* STORED RECORDS:
"""
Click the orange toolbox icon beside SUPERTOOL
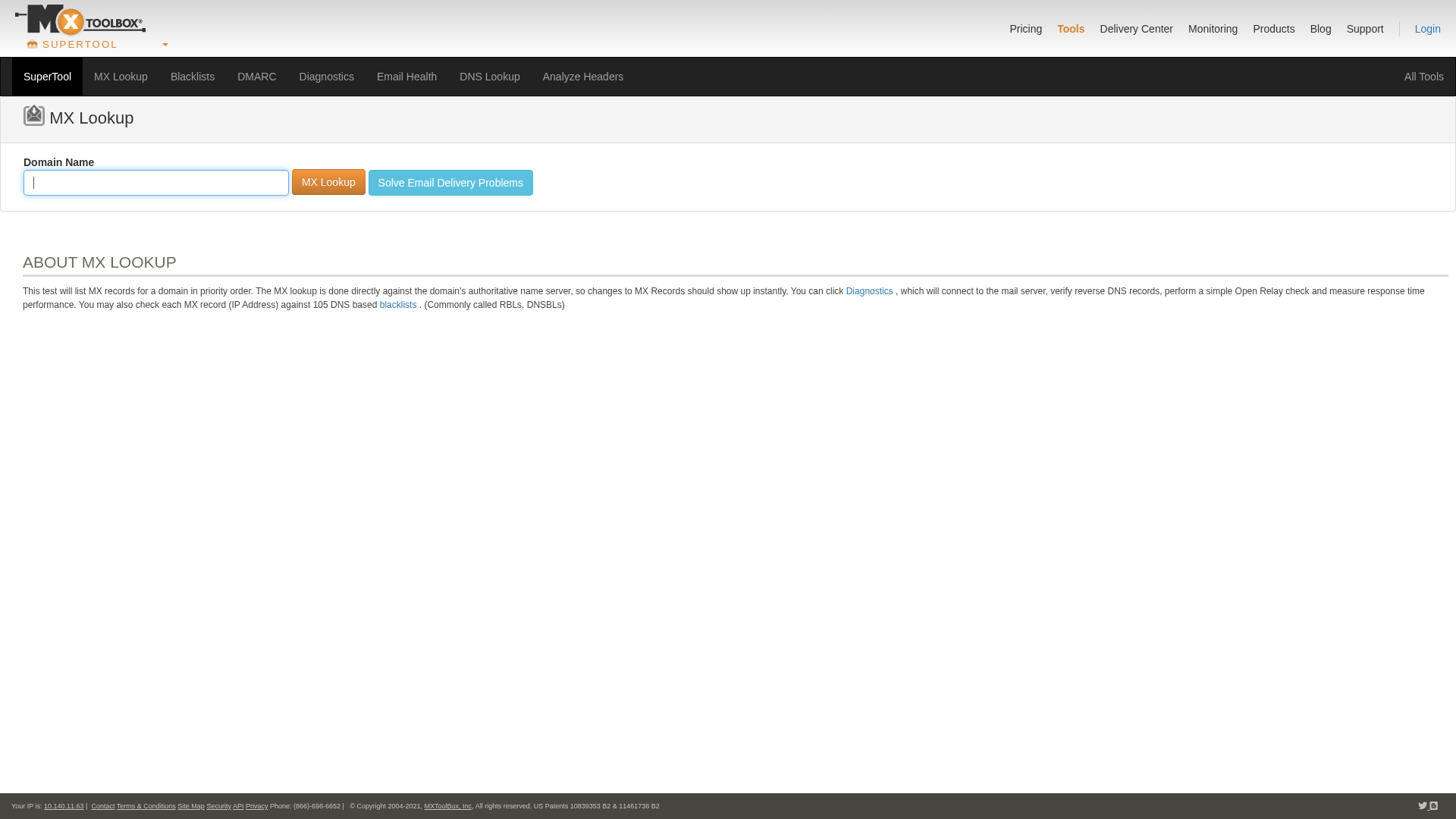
"""
"""
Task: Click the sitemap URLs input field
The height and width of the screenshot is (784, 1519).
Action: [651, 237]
"""
"""
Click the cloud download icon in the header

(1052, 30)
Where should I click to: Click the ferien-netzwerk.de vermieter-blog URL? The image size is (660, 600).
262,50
"""
* PROMPT: Copy, unchanged, the lines beginning with the one that contains "Task: Click the sitemap URLs input field" and ending with the one that contains "Action: [651, 237]".

* EXPECTED OUTPUT:
Task: Click the sitemap URLs input field
The height and width of the screenshot is (784, 1519).
Action: [651, 237]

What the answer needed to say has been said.